Атмосфера Капри вкупе с гениальной способностью Феккльза препятствовать всякому вмешательству в наши удовольствия, превратили наши первые две недели на острове в бесконечный транс неземной красоты.
Фекклз не давал нам скучать, но притом никогда не докучал. Он снял с наших плеч всякую заботу и устраивал экскурсии к Анакапри, на виллу Тиберия и в различные гроты. Пару раз он порекомендовал нам дикие ночи Неаполя, и мы бесчинствовали в особо утонченных притонах разврата, которыми изобилует этот город.
Ничто не становилось для нас сюрпризом, ничто не повергало в шок. Каждый житейский инцидент извлекал отдельную ноту по ходу неописуемой симфонии.
Он знакомил нас с экстравагантнейшими персонажами. Возил нас по самым таинственным кварталам. Но все, что происходило, лишь вплетало ткани опьянения в гобелен любви.
Мы участвовали в абсурднейших авантюрах. И даже когда они оборачивались с обыденной точки зрения разочарованием, само разочарование, казалось, предавало остроты всей шутке.
Мы не могли не быть благодарны этому человеку за его заботу о нашей безопасности. Мы наведывались во множество мест, где невинный турист считается законной добычей; и его живописный Итальянский отгонял многих, так сказать, спортсменов. Даже в отеле он целую неделю оспаривал счет у управляющего, и заставил-таки его принять цифру значительно ниже той, которую он лелеял в своих мечтах.
Конечно, большую часть времени у него отнимало наблюдение за человеком, которого он выслеживал; и он постоянно развлекал нас донесениями о том, как движется это дело.

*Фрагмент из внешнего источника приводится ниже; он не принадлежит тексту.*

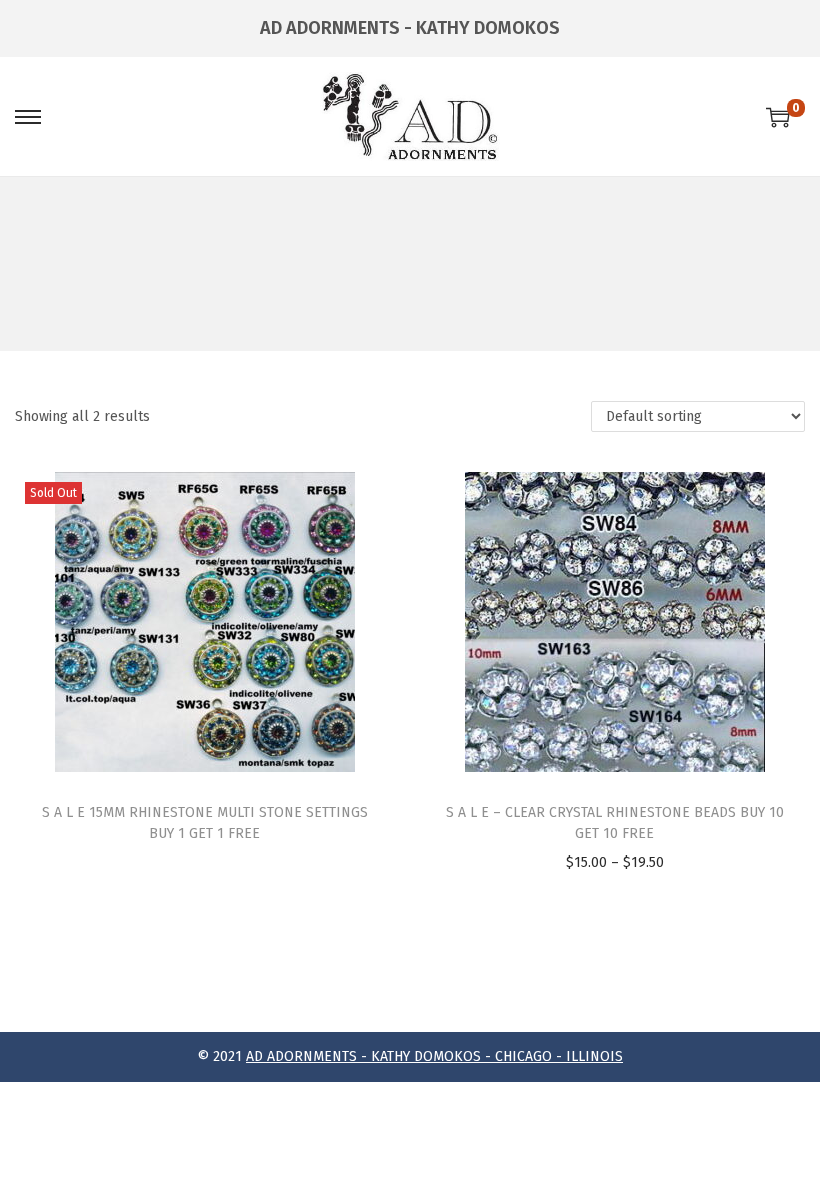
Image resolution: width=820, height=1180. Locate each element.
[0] (778, 117)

— Если мне удастся провернуть все как следует, мне будет вас во век не отблагодарить, — заявил он. — Это означает поворотный пункт в моей официальной карьере. Я честно признаюсь вам, что они не принимали меня всерьез, из-за одного-двух допущенных мною просчетов. Но если эта пташка окажется у меня в мешке, они не смогут мне отказать, чтобы я у них ни попросил,.
В то же время было ясно, что он испытывает неподдельный дружеский интерес к своим «влюбленным птичкам», как он нас называл. Сам-то он однажды испытал в любви глубокое разочарование и отошел от этих дел. Но к счастью это не испортило его натуру, и ему доставляло настоящее удовольствие видеть людей, чье счастье столь идеально.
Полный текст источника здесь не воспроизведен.